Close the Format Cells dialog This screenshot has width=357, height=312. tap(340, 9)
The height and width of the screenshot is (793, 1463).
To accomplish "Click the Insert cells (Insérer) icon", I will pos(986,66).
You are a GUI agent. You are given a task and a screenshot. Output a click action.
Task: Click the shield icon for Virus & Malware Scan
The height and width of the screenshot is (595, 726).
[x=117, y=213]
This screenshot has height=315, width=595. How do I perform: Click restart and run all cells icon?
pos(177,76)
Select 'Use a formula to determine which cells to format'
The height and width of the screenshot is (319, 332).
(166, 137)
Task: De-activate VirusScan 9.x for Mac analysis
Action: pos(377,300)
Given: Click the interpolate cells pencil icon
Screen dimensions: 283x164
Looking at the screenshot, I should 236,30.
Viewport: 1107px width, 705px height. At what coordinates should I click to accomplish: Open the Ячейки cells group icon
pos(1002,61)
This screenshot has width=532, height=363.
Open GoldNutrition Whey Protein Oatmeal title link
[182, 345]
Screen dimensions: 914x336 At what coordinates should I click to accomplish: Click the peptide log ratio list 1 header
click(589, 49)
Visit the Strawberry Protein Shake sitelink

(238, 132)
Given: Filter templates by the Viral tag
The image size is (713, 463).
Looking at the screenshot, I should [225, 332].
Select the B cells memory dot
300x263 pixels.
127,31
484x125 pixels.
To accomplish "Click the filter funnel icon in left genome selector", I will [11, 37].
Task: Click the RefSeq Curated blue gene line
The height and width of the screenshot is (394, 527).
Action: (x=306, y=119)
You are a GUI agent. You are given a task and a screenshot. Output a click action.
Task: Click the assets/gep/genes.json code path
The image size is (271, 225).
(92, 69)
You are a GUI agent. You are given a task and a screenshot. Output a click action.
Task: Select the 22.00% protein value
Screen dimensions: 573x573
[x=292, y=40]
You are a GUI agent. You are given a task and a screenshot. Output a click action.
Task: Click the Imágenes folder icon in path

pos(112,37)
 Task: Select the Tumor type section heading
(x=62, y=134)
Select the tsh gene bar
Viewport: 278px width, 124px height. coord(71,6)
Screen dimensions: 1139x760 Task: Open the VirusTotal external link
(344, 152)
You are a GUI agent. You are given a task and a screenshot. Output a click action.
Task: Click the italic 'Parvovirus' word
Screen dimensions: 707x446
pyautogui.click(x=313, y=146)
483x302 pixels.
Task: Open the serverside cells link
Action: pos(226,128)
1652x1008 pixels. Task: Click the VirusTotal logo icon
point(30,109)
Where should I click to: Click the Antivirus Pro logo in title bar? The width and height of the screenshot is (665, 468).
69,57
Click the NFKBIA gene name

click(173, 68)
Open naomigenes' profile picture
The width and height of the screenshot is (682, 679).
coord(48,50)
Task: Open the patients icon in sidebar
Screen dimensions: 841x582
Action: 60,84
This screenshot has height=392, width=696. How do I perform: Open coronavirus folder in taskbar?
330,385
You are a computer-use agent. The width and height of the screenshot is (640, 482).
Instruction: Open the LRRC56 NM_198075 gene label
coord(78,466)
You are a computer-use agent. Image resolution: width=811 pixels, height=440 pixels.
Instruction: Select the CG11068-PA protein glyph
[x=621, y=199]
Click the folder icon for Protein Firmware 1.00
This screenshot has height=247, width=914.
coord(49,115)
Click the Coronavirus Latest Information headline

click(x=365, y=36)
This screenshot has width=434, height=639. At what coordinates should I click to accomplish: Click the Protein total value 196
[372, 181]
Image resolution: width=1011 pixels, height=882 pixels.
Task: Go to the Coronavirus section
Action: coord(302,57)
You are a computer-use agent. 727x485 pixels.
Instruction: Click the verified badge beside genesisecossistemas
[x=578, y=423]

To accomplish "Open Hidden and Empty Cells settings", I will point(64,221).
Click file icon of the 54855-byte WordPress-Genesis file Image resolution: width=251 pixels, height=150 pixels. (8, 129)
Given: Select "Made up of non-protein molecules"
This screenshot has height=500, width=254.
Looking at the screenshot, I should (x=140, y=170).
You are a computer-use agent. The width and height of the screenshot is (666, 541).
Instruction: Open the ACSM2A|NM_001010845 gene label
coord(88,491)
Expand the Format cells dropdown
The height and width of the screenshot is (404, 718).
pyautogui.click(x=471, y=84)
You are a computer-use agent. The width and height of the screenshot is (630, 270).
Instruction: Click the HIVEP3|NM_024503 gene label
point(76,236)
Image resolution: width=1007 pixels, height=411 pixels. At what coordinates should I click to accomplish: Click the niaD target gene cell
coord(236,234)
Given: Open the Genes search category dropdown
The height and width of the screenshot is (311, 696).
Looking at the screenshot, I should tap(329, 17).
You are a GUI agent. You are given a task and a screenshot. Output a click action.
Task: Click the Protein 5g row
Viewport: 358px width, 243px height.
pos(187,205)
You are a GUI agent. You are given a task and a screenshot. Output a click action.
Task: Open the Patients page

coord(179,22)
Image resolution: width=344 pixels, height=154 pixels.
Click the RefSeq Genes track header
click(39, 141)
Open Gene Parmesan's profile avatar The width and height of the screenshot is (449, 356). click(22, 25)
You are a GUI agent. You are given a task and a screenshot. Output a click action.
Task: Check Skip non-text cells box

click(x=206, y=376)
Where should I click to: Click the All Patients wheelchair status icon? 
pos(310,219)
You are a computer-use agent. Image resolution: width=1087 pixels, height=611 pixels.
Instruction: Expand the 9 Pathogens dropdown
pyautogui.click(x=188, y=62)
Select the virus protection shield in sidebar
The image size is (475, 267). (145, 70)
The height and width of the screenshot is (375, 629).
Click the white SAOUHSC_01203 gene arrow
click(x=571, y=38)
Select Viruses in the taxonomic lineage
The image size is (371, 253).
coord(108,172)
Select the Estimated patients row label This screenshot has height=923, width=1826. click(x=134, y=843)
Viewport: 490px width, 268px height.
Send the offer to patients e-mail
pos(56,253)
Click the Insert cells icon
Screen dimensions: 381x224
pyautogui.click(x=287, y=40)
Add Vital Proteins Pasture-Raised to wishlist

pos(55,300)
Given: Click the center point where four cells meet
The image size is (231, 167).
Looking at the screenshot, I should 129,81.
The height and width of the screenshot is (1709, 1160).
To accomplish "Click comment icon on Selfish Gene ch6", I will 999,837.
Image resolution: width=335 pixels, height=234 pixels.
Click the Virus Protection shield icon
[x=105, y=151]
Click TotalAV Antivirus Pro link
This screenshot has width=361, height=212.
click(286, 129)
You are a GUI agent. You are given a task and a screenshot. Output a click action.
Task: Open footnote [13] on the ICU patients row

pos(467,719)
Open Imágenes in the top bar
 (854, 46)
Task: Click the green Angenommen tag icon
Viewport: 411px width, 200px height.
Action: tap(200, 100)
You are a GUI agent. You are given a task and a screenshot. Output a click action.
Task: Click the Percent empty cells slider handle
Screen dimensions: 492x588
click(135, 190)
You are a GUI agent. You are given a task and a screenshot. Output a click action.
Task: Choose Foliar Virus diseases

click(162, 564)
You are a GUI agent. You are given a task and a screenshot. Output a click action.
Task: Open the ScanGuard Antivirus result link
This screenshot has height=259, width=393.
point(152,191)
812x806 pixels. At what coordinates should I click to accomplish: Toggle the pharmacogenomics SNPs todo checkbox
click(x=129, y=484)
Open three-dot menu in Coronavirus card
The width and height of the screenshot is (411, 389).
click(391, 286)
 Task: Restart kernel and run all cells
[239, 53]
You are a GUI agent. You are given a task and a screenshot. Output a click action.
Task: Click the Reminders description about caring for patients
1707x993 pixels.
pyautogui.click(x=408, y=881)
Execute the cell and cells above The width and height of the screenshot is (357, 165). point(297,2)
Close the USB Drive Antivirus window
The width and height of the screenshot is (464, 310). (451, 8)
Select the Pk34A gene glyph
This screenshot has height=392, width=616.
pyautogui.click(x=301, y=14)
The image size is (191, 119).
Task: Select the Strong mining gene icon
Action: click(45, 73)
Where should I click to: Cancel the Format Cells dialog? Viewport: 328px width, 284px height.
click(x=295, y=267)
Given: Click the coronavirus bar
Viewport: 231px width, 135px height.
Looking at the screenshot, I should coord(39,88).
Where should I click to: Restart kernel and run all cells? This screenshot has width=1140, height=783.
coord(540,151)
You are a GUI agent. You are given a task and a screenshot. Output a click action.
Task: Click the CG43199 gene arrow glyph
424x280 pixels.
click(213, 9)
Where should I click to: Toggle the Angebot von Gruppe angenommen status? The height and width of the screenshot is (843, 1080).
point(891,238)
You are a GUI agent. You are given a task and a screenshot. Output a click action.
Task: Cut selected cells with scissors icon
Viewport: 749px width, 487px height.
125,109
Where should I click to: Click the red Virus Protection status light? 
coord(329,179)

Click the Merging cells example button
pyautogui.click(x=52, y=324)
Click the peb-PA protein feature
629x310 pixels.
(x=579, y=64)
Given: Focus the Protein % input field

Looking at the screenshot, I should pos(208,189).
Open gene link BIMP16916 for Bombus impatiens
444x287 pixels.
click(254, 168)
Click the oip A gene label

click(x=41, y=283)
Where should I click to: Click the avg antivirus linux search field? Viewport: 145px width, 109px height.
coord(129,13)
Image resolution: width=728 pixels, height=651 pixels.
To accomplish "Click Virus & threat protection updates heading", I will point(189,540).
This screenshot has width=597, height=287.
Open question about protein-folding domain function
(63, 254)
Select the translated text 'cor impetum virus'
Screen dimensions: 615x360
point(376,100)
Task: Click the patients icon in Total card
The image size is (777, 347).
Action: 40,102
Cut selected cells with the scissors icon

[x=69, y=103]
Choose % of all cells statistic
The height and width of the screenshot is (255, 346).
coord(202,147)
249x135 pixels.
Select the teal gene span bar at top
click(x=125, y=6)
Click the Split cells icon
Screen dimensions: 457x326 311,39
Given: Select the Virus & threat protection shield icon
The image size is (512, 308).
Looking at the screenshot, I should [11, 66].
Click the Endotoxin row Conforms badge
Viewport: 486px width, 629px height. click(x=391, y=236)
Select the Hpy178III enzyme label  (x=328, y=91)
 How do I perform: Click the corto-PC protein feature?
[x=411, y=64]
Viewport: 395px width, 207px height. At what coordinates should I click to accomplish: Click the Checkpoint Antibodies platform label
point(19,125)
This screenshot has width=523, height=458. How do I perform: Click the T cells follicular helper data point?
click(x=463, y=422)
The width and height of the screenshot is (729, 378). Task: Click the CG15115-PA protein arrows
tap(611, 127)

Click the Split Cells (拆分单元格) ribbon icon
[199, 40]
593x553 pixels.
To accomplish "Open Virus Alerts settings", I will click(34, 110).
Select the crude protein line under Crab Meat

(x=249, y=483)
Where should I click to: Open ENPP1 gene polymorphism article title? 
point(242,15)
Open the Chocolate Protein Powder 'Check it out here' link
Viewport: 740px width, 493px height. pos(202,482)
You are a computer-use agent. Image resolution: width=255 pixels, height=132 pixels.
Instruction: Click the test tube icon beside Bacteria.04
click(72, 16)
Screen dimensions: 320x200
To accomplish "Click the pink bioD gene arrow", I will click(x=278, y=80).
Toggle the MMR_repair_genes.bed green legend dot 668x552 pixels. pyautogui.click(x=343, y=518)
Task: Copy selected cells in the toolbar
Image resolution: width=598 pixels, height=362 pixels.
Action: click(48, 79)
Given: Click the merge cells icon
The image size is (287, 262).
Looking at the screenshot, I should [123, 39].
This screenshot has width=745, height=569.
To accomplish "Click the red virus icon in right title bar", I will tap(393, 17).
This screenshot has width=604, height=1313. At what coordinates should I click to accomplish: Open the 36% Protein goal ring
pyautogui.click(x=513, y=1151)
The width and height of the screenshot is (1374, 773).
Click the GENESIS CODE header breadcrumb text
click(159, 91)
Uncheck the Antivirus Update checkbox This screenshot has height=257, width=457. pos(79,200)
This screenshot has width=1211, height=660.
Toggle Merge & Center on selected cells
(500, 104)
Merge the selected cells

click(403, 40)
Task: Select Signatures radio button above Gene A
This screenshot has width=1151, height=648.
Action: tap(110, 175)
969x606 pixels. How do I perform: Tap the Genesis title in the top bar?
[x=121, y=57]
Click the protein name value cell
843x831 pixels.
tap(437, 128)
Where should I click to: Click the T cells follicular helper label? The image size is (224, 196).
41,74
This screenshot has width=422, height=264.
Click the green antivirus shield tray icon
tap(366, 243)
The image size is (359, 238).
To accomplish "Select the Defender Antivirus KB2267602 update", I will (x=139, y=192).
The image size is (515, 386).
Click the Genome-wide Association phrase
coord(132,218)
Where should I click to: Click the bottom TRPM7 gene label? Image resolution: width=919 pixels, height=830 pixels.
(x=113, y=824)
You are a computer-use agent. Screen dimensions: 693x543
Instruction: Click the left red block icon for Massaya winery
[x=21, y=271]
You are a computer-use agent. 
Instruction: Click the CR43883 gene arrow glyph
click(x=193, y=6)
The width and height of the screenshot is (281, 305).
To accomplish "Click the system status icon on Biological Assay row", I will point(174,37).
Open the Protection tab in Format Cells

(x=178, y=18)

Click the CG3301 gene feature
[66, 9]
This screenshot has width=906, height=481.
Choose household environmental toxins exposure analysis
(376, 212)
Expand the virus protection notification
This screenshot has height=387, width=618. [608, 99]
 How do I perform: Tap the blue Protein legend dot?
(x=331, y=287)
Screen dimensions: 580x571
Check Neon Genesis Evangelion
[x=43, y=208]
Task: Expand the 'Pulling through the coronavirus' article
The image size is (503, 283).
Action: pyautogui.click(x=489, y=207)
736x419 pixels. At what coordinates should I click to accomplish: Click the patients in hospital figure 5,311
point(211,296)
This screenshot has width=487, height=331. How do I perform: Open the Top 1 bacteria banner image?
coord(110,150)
######
**Problem**
Would you please repeat exactly the lines above, starting at the line with "The image size is (515, 386)." and stopping at the line with "The width and height of the screenshot is (281, 305).", both included?

**Your solution**
The image size is (515, 386).
Click the Genome-wide Association phrase
coord(132,218)
Where should I click to: Click the bottom TRPM7 gene label? Image resolution: width=919 pixels, height=830 pixels.
(x=113, y=824)
You are a computer-use agent. Screen dimensions: 693x543
Instruction: Click the left red block icon for Massaya winery
[x=21, y=271]
You are a computer-use agent. 
Instruction: Click the CR43883 gene arrow glyph
click(x=193, y=6)
The width and height of the screenshot is (281, 305).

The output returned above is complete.